Bir gelen birkaç gün sonra sevdiklerini getiriyor yanında. İşte onlardan biri. Patronu ile birlikte gelmişti geçen gün. Bu sefer çok sevdiği anne, babasını getirmiş. Öyle güzel bir bonfile sote yemiş ki, anne babasına da yedirmezse eksiklik hissedecek.

Güzel bir gün geçiyor. Gündüz saatlerinde Aşkın Şef ve Ayşe hanım bol bol sarmaşık ve kuzu kulağı toplamış. Aşkın Şef'in aradığı başka bir şey aslında. Kuzu göbeği adındaki bir mantar türünün peşinde. Define arar gibi onu arıyor. Bulduğu zaman çok mutlu olacak. "Kurusunun kilosu 250 TL'ye satılıyor." diyor. 

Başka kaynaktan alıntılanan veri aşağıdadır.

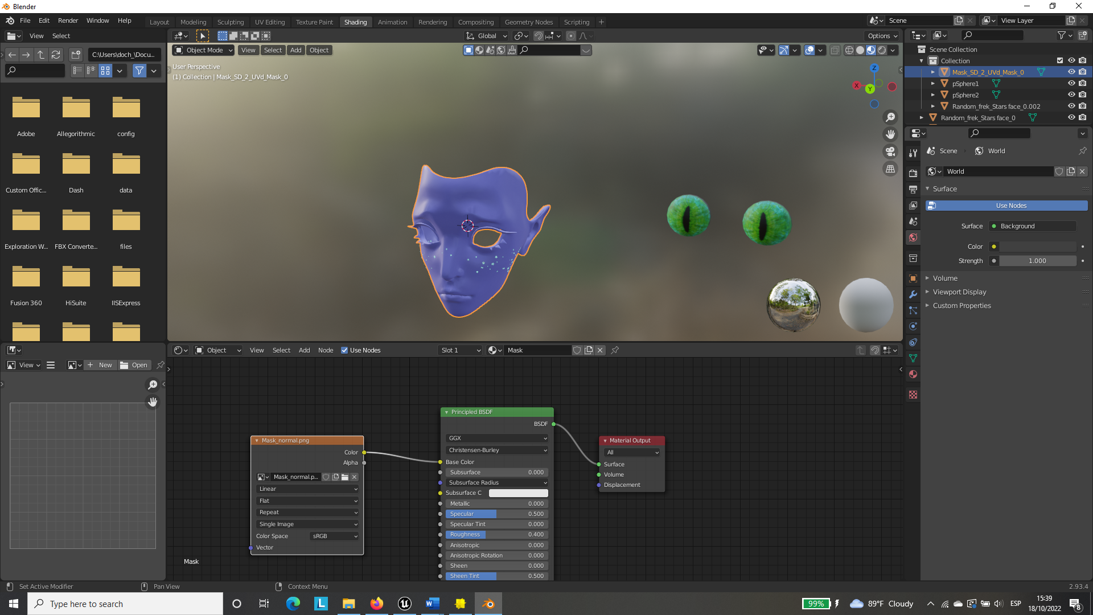Hide pSphere1 using its eye icon
The image size is (1093, 615).
pos(1071,84)
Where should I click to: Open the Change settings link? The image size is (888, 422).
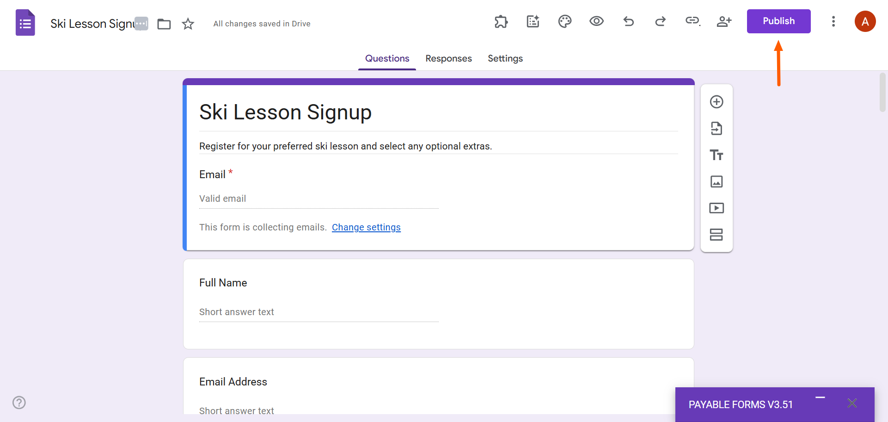(x=366, y=227)
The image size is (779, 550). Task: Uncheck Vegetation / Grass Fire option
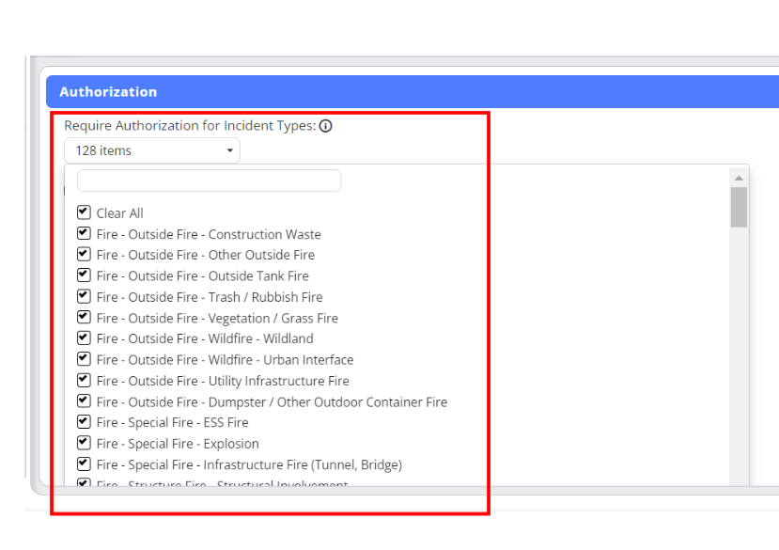click(x=84, y=318)
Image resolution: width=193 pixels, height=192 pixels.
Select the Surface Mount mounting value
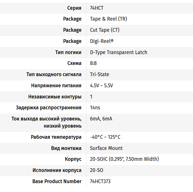click(106, 148)
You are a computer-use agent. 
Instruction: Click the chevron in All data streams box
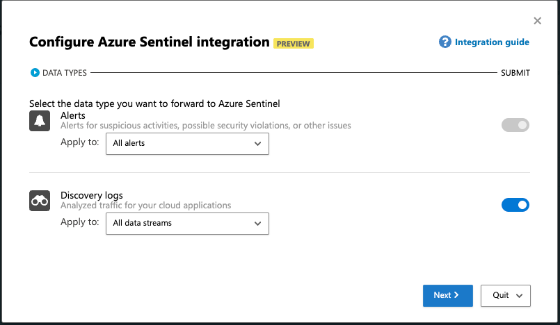pos(257,223)
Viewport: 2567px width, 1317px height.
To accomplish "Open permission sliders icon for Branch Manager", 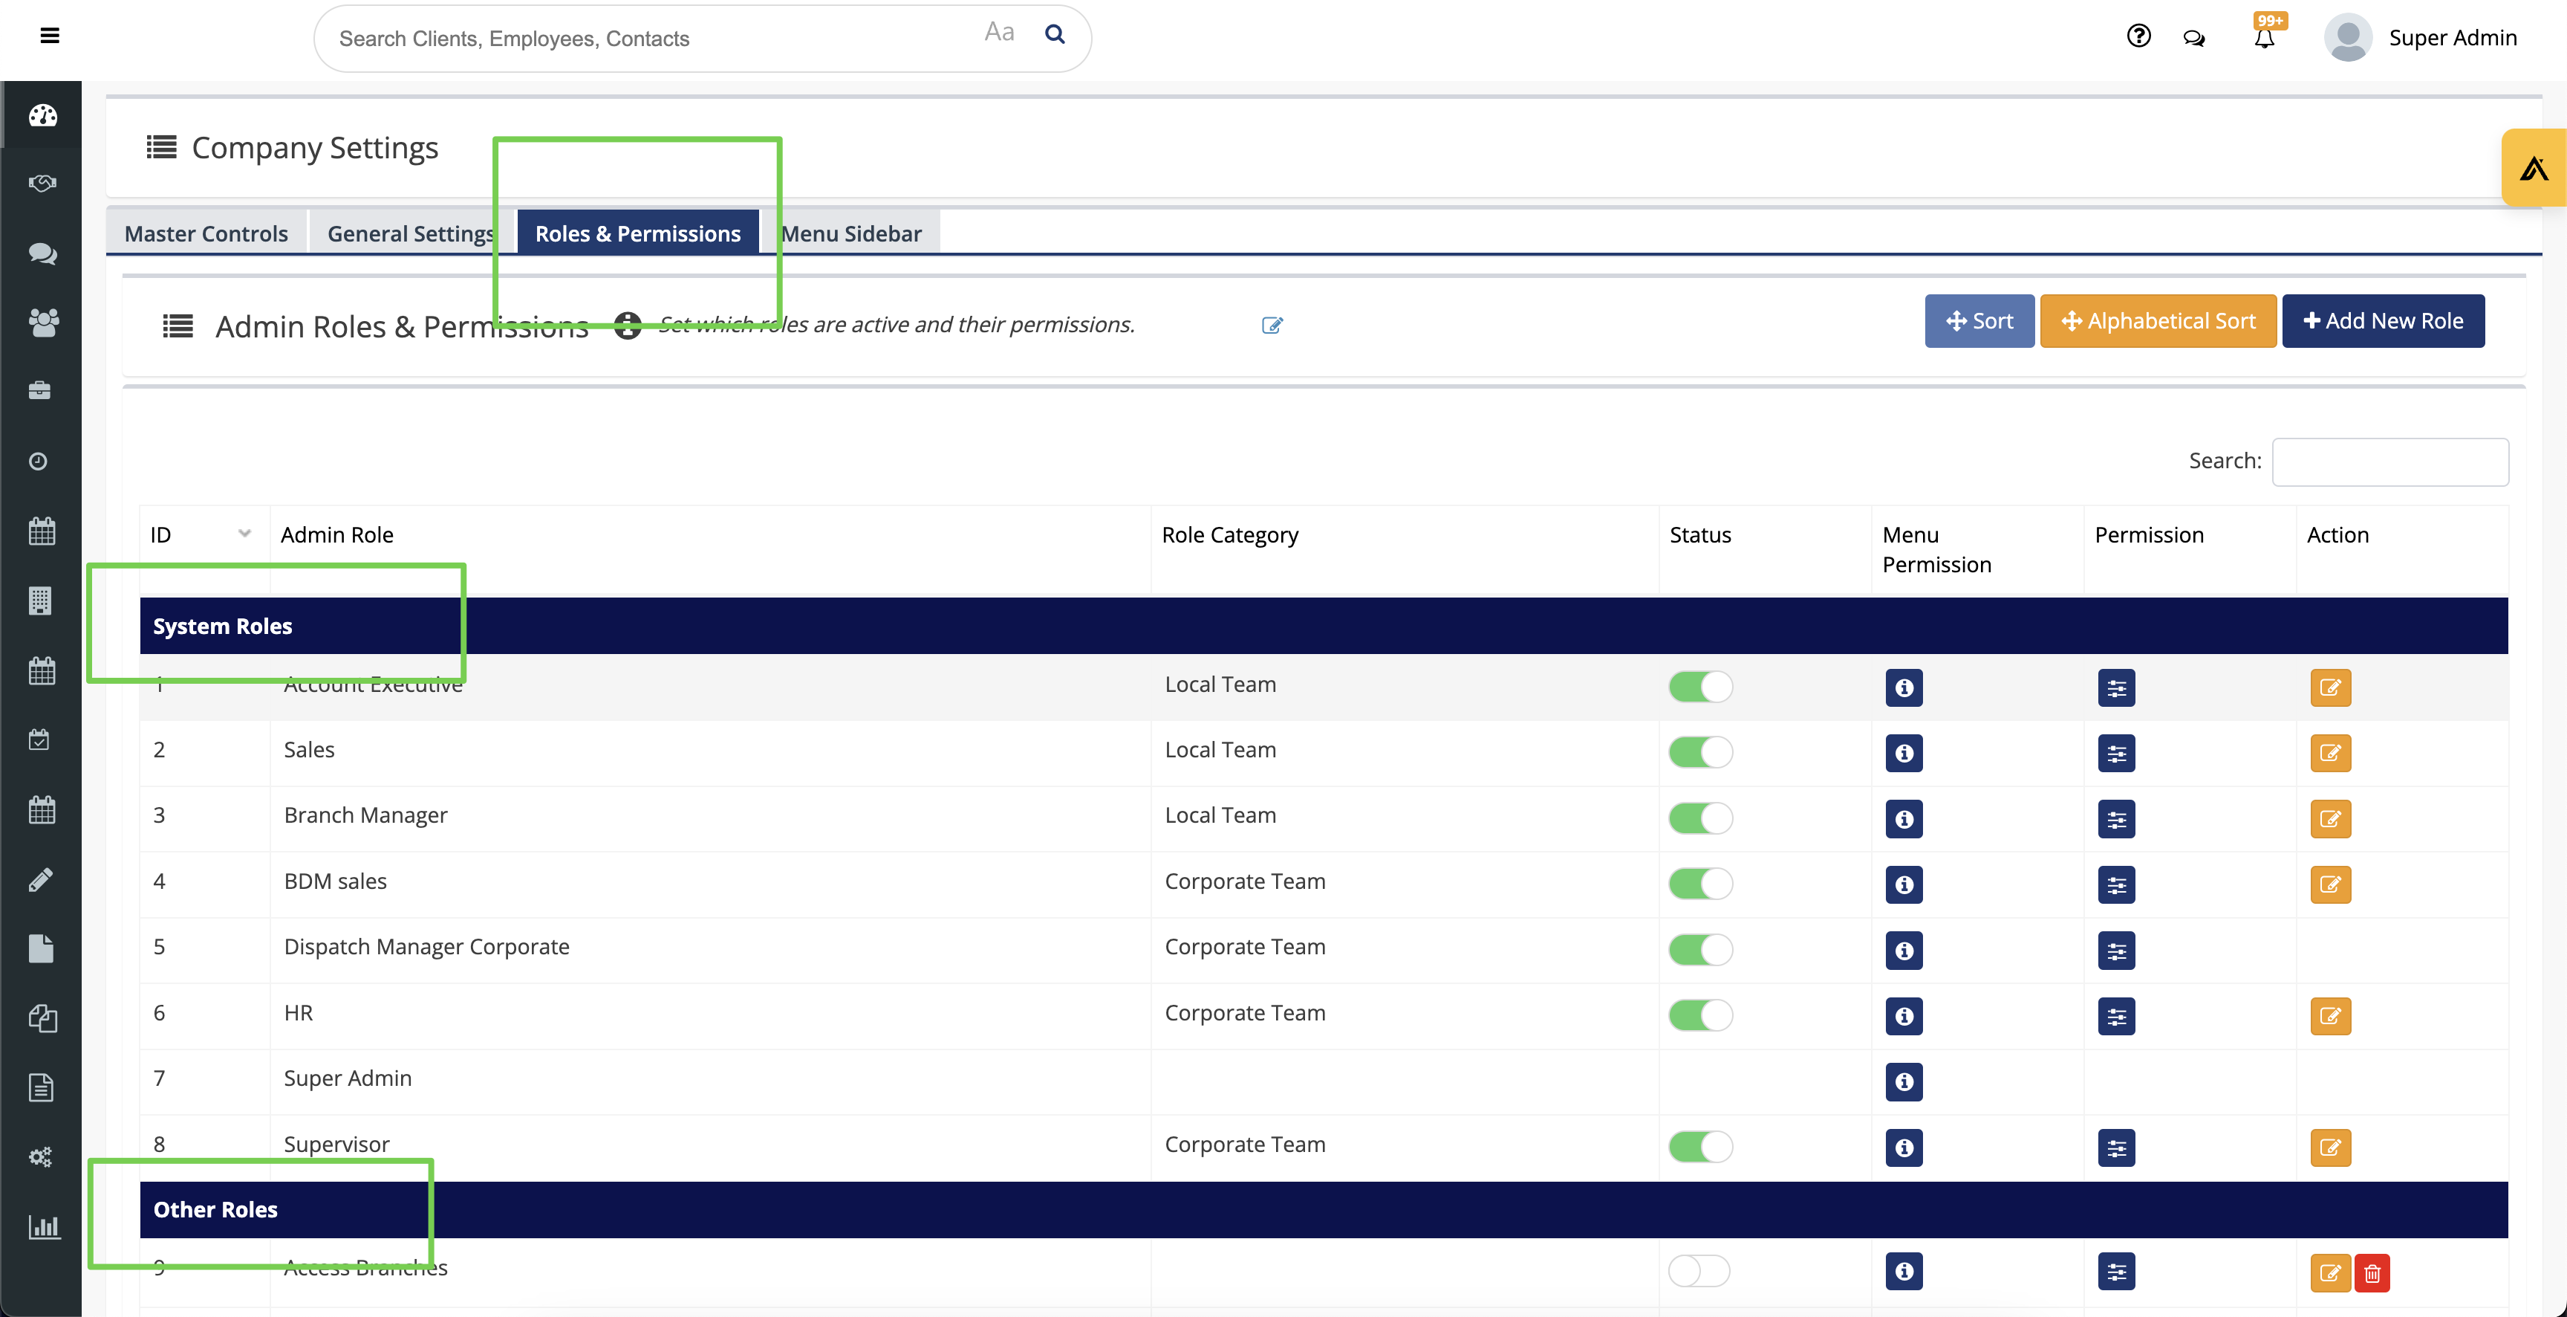I will (2116, 819).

Geç saatlerde Ödemiş'ten geliyor telefon. Yola çıktıklarını söylüyorlar. Gelen misafirler eğlenmeyi bilen son derece saygılı dörtlü bir arkadaş grubu. Aslında ilişkilerinin ne olduğunu çok merak ediyordum ama cesaret edip soramamıştım. Geçen gün giderlerken salonda tablet bilgisayarlarını unutmuşlardı. "Aslında o bizim bir kez daha gelmek için bahanemiz." diyorlar, gülerek. Her zaman oturdukları masa müsait. Servislerini açıyorum.

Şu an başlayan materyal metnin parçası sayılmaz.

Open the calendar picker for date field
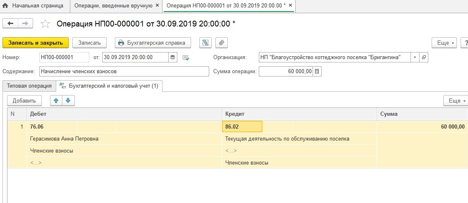 click(173, 57)
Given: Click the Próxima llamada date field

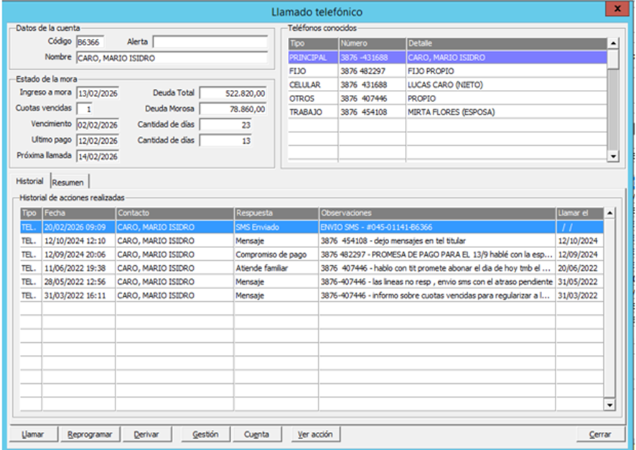Looking at the screenshot, I should [97, 156].
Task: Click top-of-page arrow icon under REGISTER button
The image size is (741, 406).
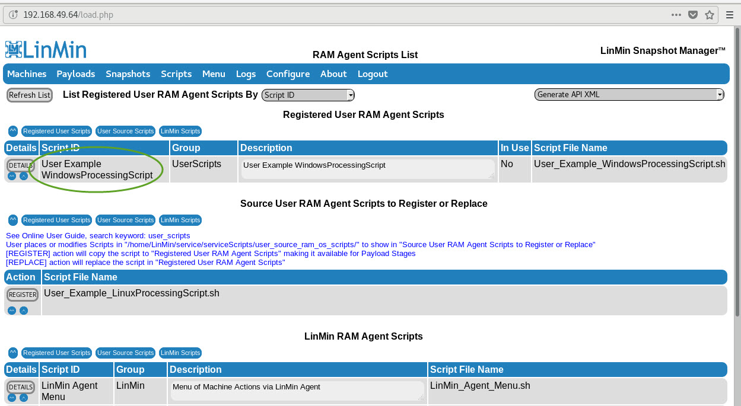Action: pyautogui.click(x=12, y=310)
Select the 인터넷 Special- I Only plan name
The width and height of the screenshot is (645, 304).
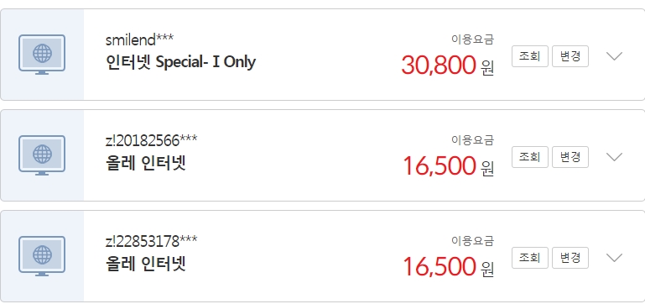(x=180, y=63)
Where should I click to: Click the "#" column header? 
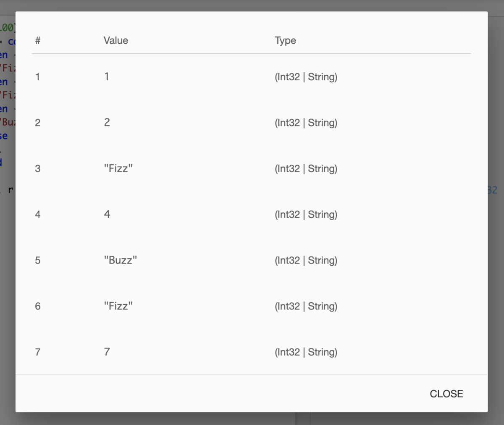[38, 40]
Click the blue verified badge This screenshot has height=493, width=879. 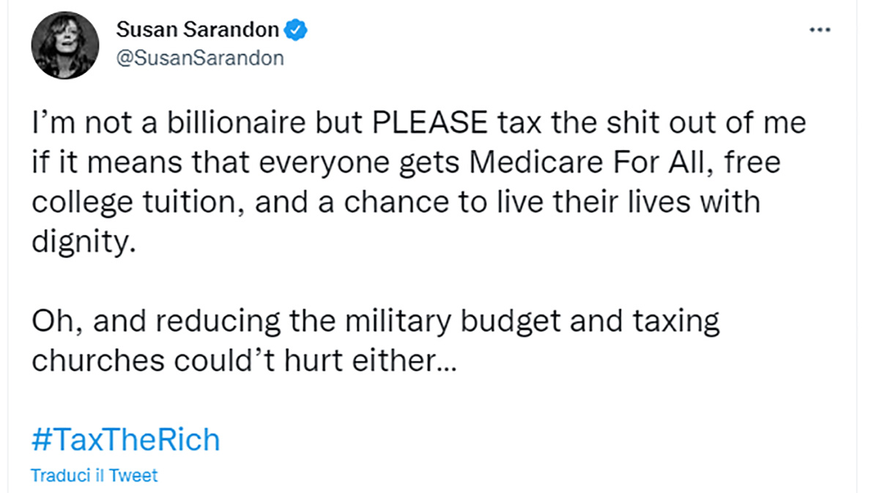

Bir diğer konuğumuz bankacılar. Yaşları oldukça genç. İlk kez geldikleri Taş Ev'de iyi vakit geçirdiklerini gözlüyorum. Az sonra Ödemişliler geliyor. Yine her zamanki gibi neşe içinde. Ben sormadan anlatıyor iri cüsseli beyefendi. Bizim için kiloluk bulundurursanız iyi olur, yetmişlik kesmiyor. Geç saatlere kalan son masa oluyor bu, sipariş ettikleri soğuk ve sıcak çeşitleriyle keyif yapıyorlar. Bu arada sohbet derinleşiyor. Onlar beni merak ediyor, ben onları. Beyefendinin yanındaki hanımefendi ve iki beyefendi onun çalışanlarıymış. O kadar güzel bir bağ oluşmuş ki aralarında yedikleri içtikleri ayrı düşmüyor. Masalar doluyor boşalıyor. İçlerinden biri, güleç yüzlü bir delikanlı. Hayatında ilk kez bir mühendisten alıyor servisi. Dillerinden "zahmet verdik, size" lafı düşmüyor "Ne demek, size hizmet etmek benim için en büyük zevk." Masada boşalan tabakları almak istiyorum, "Hayır kalsın, biz hallederiz." diyorlar. Aşağı inerken, arkamdaki sese döndüğümde delikanlının elinde tabaklarla peşim sıra geldiğini görüyorum. "Ne yaptınız siz?" diyorum gülerek. "Size yardımcı olmak istedim." diyor, aynı içten gülümseme yüzünde belirirken. İşte, diyorum, kendi kendime, burası tam istediğim yolda ilerliyor.